(Data entries)
---

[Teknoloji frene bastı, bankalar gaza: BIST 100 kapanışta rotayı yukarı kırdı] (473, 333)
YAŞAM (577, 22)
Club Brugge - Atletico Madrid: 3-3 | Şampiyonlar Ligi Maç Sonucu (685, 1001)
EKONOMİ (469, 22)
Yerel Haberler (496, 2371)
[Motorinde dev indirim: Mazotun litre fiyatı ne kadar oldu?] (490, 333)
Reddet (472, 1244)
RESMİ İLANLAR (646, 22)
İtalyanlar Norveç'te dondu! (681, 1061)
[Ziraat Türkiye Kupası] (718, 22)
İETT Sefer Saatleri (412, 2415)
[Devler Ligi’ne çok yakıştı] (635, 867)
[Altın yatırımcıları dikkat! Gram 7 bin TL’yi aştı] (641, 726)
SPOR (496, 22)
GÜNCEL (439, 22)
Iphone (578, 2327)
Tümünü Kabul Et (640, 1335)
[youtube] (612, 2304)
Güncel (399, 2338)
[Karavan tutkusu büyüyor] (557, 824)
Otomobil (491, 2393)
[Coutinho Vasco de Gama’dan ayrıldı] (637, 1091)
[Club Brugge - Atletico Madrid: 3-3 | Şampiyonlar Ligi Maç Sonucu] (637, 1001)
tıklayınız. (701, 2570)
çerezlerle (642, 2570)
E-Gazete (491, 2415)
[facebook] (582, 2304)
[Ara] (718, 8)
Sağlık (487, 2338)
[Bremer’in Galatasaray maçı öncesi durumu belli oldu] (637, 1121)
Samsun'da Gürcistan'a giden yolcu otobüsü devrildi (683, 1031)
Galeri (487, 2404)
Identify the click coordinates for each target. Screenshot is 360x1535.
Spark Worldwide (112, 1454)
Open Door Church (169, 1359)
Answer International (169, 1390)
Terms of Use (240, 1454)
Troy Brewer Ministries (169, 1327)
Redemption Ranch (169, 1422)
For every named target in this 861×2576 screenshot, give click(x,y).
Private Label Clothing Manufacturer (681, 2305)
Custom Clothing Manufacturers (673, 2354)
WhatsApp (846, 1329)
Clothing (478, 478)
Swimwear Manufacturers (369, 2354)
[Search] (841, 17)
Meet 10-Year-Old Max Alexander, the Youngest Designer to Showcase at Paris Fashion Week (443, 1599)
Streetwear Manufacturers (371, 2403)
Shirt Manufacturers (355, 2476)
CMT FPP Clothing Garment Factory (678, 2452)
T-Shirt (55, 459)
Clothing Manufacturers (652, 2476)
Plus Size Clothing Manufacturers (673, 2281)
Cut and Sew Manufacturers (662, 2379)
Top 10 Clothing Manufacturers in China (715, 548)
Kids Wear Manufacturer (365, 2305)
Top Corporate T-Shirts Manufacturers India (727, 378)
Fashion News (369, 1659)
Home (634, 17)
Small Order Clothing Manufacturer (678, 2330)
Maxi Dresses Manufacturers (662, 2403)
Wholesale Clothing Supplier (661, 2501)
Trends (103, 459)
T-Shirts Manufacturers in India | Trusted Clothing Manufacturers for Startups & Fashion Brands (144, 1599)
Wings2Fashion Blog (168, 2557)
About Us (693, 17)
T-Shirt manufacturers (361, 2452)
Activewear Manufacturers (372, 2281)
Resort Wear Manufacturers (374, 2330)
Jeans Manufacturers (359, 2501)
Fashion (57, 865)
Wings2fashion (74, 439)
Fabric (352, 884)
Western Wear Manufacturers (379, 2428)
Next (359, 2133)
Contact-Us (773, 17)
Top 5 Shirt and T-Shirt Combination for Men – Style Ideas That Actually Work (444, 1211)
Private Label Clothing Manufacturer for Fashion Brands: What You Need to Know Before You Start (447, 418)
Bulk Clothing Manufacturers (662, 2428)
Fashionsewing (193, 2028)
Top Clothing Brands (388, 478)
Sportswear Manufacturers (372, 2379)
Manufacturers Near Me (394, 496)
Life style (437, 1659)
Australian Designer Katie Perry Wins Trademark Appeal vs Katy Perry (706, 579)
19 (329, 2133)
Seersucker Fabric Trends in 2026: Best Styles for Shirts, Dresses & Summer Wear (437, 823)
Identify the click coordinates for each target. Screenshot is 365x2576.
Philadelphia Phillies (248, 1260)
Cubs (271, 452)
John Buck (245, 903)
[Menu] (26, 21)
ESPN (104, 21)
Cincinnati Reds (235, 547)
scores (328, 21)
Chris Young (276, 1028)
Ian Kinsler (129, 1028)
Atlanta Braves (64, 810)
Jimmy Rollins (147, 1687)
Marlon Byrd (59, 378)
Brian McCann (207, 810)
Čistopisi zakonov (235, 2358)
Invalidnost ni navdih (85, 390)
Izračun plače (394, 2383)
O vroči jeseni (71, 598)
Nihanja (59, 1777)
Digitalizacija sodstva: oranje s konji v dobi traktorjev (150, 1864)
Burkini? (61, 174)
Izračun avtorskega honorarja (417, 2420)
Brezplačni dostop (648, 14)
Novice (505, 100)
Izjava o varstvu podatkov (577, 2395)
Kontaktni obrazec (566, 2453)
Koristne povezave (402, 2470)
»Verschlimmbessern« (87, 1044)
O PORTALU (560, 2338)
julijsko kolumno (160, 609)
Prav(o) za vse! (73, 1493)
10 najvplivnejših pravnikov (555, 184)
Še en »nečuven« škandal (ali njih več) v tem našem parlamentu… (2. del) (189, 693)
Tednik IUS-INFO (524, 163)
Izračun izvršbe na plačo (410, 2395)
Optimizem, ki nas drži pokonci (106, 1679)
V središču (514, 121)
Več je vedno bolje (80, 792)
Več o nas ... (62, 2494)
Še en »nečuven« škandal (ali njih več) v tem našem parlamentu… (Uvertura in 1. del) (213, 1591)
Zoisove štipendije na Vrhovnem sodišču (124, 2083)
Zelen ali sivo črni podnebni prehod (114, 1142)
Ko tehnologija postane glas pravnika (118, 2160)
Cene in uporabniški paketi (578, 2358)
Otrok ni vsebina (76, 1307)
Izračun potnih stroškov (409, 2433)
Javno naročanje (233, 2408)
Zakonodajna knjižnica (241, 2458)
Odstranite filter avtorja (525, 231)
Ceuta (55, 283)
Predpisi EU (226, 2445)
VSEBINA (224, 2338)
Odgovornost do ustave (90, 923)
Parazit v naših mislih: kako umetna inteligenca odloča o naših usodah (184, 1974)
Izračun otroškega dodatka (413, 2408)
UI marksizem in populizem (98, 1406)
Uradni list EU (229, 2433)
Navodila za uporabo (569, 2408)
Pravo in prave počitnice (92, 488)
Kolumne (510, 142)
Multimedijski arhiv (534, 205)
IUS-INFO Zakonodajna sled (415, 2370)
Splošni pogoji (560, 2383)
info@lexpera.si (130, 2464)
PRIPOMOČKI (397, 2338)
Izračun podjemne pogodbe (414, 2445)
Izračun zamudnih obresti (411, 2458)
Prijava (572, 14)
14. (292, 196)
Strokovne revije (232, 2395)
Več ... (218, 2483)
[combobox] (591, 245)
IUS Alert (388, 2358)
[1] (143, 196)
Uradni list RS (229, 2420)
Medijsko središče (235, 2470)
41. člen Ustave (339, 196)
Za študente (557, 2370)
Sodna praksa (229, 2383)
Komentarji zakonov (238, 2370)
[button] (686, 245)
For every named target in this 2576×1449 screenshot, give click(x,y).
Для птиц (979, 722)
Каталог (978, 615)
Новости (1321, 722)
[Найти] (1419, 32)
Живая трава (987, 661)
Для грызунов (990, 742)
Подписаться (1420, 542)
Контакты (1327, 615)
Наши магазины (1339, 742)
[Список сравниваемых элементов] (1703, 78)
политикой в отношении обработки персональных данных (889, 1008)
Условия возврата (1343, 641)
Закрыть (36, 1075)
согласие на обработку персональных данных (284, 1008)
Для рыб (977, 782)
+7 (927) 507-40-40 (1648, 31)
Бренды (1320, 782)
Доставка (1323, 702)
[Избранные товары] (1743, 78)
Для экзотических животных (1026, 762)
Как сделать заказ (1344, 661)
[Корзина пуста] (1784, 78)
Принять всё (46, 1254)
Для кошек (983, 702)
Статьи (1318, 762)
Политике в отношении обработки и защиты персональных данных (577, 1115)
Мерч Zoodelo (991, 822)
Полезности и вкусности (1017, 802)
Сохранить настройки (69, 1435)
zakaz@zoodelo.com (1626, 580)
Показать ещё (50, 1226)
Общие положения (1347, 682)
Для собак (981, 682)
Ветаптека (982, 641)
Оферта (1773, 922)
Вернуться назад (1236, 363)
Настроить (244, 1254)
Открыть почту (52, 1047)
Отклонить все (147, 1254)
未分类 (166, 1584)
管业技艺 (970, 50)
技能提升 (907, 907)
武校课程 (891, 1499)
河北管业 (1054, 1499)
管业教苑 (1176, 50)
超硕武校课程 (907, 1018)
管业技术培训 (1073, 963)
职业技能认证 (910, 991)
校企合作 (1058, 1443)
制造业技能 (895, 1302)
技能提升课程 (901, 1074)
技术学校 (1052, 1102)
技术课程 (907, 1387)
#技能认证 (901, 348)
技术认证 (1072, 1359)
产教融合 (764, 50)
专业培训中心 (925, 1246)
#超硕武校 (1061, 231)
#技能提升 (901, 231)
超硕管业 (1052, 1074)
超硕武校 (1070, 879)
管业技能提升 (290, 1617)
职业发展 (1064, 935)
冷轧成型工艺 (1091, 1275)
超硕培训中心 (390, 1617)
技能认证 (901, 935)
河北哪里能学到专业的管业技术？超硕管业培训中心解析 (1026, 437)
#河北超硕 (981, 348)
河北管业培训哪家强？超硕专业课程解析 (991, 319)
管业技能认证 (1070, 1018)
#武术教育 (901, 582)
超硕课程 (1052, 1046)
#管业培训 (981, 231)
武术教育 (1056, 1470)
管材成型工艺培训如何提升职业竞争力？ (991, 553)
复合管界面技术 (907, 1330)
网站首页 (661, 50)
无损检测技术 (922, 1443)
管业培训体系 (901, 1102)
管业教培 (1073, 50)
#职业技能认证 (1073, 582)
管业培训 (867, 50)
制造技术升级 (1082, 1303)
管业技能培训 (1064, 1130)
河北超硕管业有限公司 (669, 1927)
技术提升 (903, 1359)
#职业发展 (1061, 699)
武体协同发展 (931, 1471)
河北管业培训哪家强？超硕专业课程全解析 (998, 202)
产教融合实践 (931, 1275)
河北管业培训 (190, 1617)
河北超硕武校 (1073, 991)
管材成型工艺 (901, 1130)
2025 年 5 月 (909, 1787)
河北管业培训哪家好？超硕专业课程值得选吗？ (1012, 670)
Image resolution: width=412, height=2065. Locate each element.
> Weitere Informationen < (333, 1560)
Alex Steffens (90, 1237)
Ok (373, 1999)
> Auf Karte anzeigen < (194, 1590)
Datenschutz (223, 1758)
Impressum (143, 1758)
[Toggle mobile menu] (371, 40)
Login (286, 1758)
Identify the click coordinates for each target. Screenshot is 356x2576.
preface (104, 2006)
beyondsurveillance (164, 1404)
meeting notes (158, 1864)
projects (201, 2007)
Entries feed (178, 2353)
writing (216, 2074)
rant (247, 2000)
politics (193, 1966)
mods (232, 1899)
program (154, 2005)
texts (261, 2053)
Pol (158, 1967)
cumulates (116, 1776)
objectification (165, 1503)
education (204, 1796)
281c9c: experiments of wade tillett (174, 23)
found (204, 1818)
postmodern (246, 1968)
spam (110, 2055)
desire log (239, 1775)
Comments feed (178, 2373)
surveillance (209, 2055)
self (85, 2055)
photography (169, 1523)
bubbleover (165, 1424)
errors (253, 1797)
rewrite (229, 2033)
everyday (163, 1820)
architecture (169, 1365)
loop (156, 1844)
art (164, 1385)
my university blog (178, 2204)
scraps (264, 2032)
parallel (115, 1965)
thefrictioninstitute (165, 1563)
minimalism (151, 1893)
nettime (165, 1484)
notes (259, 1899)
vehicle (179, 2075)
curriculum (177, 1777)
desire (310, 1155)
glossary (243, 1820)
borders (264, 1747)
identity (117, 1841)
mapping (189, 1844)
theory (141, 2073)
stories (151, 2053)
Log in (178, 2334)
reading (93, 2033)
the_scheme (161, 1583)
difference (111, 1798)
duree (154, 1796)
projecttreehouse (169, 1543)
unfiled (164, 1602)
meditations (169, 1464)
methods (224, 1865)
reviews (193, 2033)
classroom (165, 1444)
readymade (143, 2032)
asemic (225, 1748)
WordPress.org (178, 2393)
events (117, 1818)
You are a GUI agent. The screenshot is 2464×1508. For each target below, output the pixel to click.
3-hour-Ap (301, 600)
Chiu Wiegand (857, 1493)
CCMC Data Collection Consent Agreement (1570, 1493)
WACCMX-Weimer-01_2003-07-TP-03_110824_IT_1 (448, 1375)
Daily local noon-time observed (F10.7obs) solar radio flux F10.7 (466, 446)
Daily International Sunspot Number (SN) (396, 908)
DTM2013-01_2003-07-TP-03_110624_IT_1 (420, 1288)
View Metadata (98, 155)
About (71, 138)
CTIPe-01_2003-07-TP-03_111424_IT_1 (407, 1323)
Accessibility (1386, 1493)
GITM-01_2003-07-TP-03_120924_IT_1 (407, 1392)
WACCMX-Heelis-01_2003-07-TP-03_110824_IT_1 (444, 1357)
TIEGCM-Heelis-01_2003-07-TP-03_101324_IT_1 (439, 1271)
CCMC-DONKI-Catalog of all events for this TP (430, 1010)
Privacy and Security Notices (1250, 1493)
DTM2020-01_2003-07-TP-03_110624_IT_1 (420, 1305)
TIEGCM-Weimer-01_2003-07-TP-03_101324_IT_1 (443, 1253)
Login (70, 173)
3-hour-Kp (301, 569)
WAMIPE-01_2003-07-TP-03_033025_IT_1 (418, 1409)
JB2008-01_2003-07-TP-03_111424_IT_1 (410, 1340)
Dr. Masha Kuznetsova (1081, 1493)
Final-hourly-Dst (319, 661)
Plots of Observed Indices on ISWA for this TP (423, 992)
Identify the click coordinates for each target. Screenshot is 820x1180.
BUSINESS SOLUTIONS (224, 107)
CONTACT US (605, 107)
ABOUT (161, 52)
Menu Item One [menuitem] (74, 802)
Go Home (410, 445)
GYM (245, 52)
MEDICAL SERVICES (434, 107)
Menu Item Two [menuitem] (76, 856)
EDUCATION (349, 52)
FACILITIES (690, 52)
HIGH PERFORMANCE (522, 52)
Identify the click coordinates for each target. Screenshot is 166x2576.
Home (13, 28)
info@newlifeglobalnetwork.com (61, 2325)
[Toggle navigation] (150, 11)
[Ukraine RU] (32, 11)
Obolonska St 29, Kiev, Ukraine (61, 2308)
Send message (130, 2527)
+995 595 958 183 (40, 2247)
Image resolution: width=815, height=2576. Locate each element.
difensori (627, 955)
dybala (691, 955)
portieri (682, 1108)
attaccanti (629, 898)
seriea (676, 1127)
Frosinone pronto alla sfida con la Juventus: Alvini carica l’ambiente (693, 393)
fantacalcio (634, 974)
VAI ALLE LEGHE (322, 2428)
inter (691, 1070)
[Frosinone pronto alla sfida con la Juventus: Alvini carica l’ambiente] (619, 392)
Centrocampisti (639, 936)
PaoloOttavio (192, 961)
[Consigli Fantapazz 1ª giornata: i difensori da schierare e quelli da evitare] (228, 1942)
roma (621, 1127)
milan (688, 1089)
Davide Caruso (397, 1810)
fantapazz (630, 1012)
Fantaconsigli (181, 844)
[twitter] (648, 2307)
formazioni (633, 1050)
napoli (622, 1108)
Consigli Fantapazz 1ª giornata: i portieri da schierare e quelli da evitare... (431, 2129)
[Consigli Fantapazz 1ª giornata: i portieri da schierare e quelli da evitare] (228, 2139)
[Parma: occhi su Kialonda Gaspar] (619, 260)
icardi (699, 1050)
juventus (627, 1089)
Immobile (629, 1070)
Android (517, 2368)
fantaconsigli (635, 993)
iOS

---

What is being asked: State the number of lines in the preceding entries that include the word "Shirts". Provide nothing else.

Answer below: 3